On Feb 15, 2007, at 7:35 AM, Obe, Regina wrote:

> Kirk sorry - I just realized in my suggestions I didn't take into
> consideration the join needed between weather and solar so I  
> shudder to
> think how many records that query is returning.  I don't think you can
> join by obs_id because they could be in 2 different stations so you'll
> probably need to join by the date field and make sure your date fields
> are indexed.

obs_id is a concatenation between station_id and date, therefore  
there should be a unique obs_id for row in both the  weather table  
and the solar table. However, they probably are not indexed.
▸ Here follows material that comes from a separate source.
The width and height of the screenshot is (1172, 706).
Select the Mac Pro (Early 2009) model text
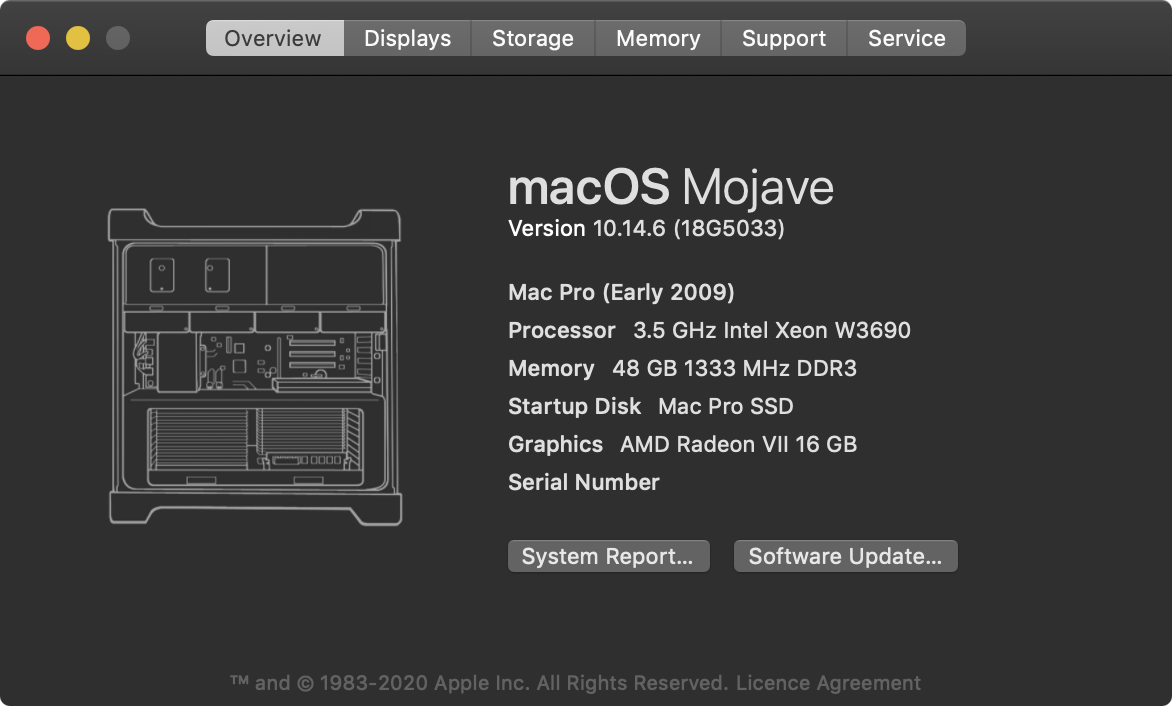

I will  
look into that tonight and index them if they are not.


>
> You should always run an explain on your query first to see what its
> doing?

Thanks, I will start doing that.


> Do you have an index on your site point geometry?

yes

> Also make
> sure to have one on the date and year fields.

I'll do that too.

> Also as a note - not sure
> if it applies for PostGreSQL but in my experience with databases - you
> should never use a text field as a key as you have with obs_id.  You
> should instead use a varchar or char.

I am trying to remember how I combined the station_id and date to get  
obs_id. Unfortunately I am drawing a blank right now. My guess is  
that text was what postgresql defaulted to. For example the obs_id  
field looks like this:

21224801-01-1946

I will try changing it to varchar

>
> My gut feeling tells me adding a geometry to the weather and solar
> tables would not help in this case because you have so many more  
> records
> in those than you probably have in sites.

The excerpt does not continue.